Mais um folhetim “oculto”?

A “Face oculta” se calhar até nem é muito excepcional e os seus ingredientes principais encontrar-se-ão em muitas outras operações mal ou bem investigadas, por investigar e mais mal do que bem julgadas. Tem, no entanto, algumas características que a tornam um pouco emblemática. Em primeiro lugar o percurso de Armando Vara – o balcão da agência bancária, o ministério, a fundação para a prevenção rodoviária e a administração da Caixa e BCP. E depois a natureza dos materiais - sucata. Não se trata de um negócio fino de telecomunicações ou armamento. É mesmo ferro velho e afins e coisas que não sendo ferro velho foram transaccionadas como o sendo.

Como é que figuras do nível em questão se “envolvem”, da forma que a justiça há-de apurar, oxalá, mas de alguma forma se terão envolvido, neste mundo do tráfico do ferro-velho?
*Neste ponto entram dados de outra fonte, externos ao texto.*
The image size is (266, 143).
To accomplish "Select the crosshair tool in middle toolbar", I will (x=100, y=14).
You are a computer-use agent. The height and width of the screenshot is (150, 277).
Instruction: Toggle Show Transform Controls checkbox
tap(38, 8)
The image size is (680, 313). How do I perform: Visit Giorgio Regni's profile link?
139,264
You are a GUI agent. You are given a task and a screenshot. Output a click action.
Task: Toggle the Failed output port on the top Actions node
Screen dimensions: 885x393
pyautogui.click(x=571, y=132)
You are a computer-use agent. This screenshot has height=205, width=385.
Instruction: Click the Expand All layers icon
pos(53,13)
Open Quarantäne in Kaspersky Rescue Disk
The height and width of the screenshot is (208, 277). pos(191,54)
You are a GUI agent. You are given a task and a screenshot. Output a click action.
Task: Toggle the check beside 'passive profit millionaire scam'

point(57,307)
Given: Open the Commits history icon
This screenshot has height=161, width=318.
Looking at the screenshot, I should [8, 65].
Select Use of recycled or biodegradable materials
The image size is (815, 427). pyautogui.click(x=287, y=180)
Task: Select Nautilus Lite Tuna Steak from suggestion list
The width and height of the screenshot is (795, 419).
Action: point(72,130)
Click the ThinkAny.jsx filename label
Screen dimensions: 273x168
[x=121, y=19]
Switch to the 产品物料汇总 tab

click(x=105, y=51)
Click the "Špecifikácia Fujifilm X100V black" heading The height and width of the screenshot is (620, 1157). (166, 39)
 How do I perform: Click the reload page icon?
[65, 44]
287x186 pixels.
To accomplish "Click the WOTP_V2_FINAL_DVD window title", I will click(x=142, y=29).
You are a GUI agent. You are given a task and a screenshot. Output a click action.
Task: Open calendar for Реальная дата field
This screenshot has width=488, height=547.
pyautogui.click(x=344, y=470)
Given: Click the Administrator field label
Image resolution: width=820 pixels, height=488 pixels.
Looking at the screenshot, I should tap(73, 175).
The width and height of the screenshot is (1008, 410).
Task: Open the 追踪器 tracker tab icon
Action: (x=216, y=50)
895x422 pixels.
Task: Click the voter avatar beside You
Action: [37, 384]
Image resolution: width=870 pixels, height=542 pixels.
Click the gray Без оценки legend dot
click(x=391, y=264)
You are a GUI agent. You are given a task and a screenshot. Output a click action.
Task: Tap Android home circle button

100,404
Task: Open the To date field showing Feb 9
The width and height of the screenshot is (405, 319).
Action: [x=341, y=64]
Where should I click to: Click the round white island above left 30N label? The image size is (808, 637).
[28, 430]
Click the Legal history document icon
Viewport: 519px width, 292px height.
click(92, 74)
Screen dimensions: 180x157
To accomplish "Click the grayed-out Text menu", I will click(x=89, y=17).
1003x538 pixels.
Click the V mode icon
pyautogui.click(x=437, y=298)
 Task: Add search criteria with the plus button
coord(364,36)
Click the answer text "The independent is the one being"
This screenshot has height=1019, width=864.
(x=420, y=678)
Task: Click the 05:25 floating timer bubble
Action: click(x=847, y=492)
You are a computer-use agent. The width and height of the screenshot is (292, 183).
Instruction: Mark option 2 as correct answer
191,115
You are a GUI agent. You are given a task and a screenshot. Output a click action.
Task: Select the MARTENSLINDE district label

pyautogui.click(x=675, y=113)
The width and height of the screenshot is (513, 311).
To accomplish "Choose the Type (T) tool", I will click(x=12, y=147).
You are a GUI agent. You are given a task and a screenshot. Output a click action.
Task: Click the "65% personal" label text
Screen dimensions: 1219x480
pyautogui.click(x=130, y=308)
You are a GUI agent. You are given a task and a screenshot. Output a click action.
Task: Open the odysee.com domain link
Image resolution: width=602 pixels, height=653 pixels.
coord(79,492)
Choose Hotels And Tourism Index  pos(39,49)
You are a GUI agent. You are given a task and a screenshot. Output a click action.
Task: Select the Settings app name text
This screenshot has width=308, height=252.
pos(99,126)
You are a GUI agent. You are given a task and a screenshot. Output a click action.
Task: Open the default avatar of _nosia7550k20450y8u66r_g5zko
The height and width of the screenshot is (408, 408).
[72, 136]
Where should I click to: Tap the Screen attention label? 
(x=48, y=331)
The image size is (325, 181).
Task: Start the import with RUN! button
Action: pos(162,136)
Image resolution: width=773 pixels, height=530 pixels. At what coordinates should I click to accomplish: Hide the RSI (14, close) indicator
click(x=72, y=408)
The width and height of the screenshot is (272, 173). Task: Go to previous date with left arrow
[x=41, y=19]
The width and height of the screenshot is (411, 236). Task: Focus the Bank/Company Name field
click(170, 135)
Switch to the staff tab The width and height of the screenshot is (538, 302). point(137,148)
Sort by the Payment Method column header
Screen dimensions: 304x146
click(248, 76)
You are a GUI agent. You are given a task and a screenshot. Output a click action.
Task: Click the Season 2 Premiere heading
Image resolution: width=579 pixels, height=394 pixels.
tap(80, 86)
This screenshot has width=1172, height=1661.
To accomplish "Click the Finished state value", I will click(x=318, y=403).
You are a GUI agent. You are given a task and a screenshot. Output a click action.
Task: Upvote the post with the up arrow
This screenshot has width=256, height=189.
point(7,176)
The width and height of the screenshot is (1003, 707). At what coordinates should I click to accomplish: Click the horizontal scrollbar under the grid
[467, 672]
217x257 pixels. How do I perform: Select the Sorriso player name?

E como é que um negociante de sucata, acusado de roubar carris de uma linha de caminho de ferro, pode presumir que tem poder e influencia suficientes para pedir a substituição do presidente da Refer!? Não o conseguiu, é certo, não se sabe quão alto o pedido chegou, mas que ele o solicitou isso parece claro!

O fenómeno da corrupção e do desvio de bens públicos não é especifico de Portugal. Não pretendamos ter essa especificidade única. Infelizmente é intrínseco de uma boa parte da natureza humana e conjuga-se em todas as línguas. A diferença está em como as sociedades e as instituições lidam com e penalizam esses crimes.

Espero sinceramente que por uma vez este caso vá até ao fim com rigor e eficácia. Infelizmente, a “feira mediática” não ajuda. De que é que se fala principalmente? Do que fazer às escutas do Primeiro-Ministro. Ou são relevantes no contexto com as devidas consequências, ou não são, mas que se esclareça rápido. Esta emotiva discussão em torno do envolvimento do PM ajudará a vender jornais, é certo, mas é grave demais para sendo relevante ser ignorado e não o sendo se manter a suspeição. Não defendo uma “imunidade institucional” à francesa, mas um país não pode viver com este clima especulativo em torno da figura do Primeiro-Ministro. E o Presidente do Supremo e a PGR podem ter as suas divergências mas não fica nada bem nem digno exporem-nas assim na praça pública. O processo é demasiado importante para ficar enredado e resumido a um superficial folhetim.

E, no meio disto tudo, os trocos supostamente recebidos pelo CDS/PP são uma gotinha de nada. A solução para esta parte fica para quando se acabar com o actual esquema de financiamento dos partidos. Até lá são todos culpados e todos inocentes.